### Задание A
Извлеките из текста об уме-Ктулху и Латуре отрывок от «Бруно Латур в» до «тезисы Бруно Латура.» включительно.
### Задание B
Допишите текст об уме-Ктулху и Латуре, начиная сразу после его последнего предложения.

Ум-Ктулху — мы будем называть его Ктулхум — оплетает сознание щупальцами всевозможных идей. Например, он может изобрести такую случайность, которая способна существовать без своей противоположности — необходимости, предоставив некие математические данные, якобы подтверждающие возможность этой случайности-без-необходимости, умолчав о том, что и математика тоже его служанка. Ктулхум выплёвывает логосы народов — как шелуху семечек, игнорируя, что за всеми культурными различиями стоит единое сознание человеческих существ. Ктулхум занимается дифференциацией и редукцией: это он позволяет безошибочно зачислить каждого в стан пролетариата или буржуазии. Ктулхум — это мышление, направленное на чисто биологическую результативность, основанное на страхе и жажде. Его цель — экспансия; Ктулхум вживается в характер, изучает склонности, чтобы затем создавать подходящие объекты желаний. Кристофер Лэнд, изучив книги Уильяма Берроуза, обнаружил эту подлинную чужеродность, о которой давно знали в Индии. В первом веке нашей эры в городе Джаландхар состоялся четвёртый буддийский собор. На этом соборе была подробно проработана структура ума, принципы его бесконечного самовоспроизводства.

Антиномии земной политики (развивая Латура)

Бруно Латур в книге «Где приземлиться? Опыт политической ориентации» разработал новую политическую теорию, выходящую за пределы опостылевшей троицы «либерализм — коммунизм — консерватизм» и за пределы дихотомии правого и левого. Новый объект притяжения (аттрактор) деконструирует все предшествующие позиции. Речь идёт о Земном. Я позволил себе развить и дополнить тезисы Бруно Латура.

### Исходные данные
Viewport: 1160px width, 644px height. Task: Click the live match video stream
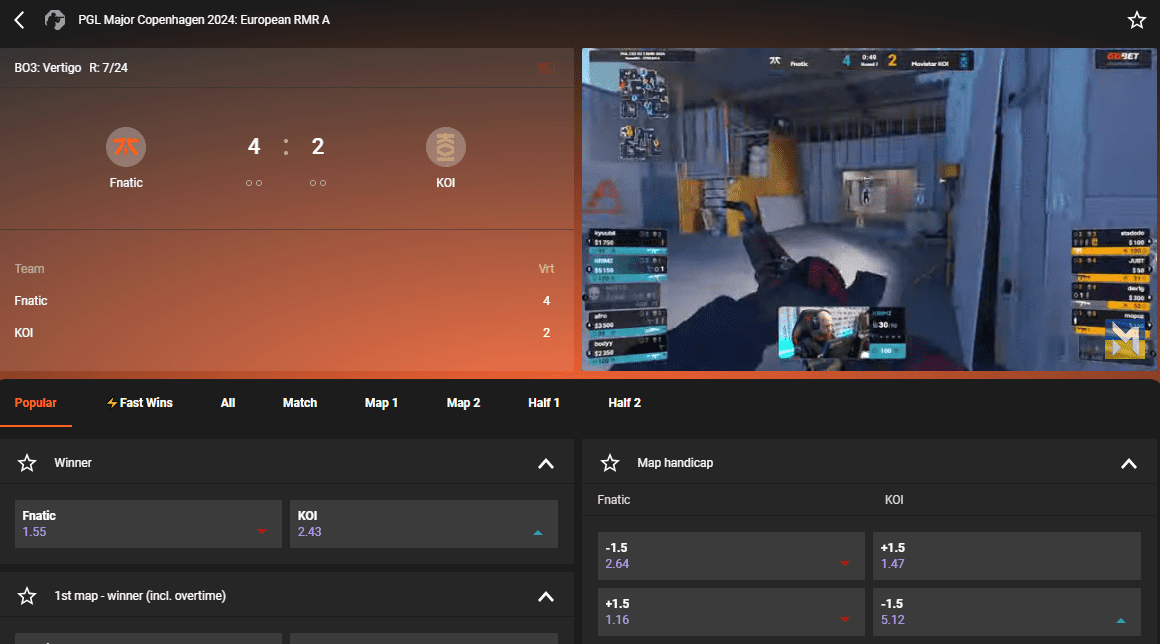click(x=868, y=209)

### Результат A
Бруно Латур в книге «Где приземлиться? Опыт политической ориентации» разработал новую политическую теорию, выходящую за пределы опостылевшей троицы «либерализм — коммунизм — консерватизм» и за пределы дихотомии правого и левого. Новый объект притяжения (аттрактор) деконструирует все предшествующие позиции. Речь идёт о Земном. Я позволил себе развить и дополнить тезисы Бруно Латура.

### Результат B
  1. Обскурантист

Далеко не всякого антимодерниста можно считать союзником Земного. Иногда очередной российский ультраконсерватор-традиционалист критикует растленный постмодерн, а потом оказывается, что бородатый сторонник почвы ненавидит деревья, море, горы, насекомых, природу в целом, являясь махровым гностическим антикосмистом (в античном смысле слова «космос»);  в своём отрицании Земного такой фундаменталист без фундамента становится коллегой ультрамодернистов, отрицателей экологических проблем, приверженцев футуристического космодрома в архитектуре, считающих Землю лишь колыбелью человечества. Выходит, что Латур в книге «Где приземлиться?» верно сформулировал векторы конфликта: либералы и консерваторы, глобалисты и антиглобалисты, левые и правые могут договориться, если они обращены к Земному, если они рассматривают Гею не в качестве средства, а в качестве цели. Ультрамодернист и мракобесный гностик тоже могут договориться, ведь они ненавидят земную материю, стремясь радикально модернизировать её — либо уничтожить. Кстати, существуют оккультные организации (ONA; O9A), концептуально близкие внутреннему кругу российского традиционализма, совмещающие в своих доктринах злобный гностицизм и прометеанские фантазии о колонизации космоса. Надо признать, что гностический фундаменталист — достаточно редкая и маргинальная фигура, хотя вполне заметная в интеллектуальном ландшафте современной России. Рассмотрим более распространённые варианты, демонстрирующие переориентацию объекта политики. В контексте нового политического аттрактора привычные конфликты теряют смысл, а враги могут стать союзниками — всё зависит от занимаемой позиции относительно Земного.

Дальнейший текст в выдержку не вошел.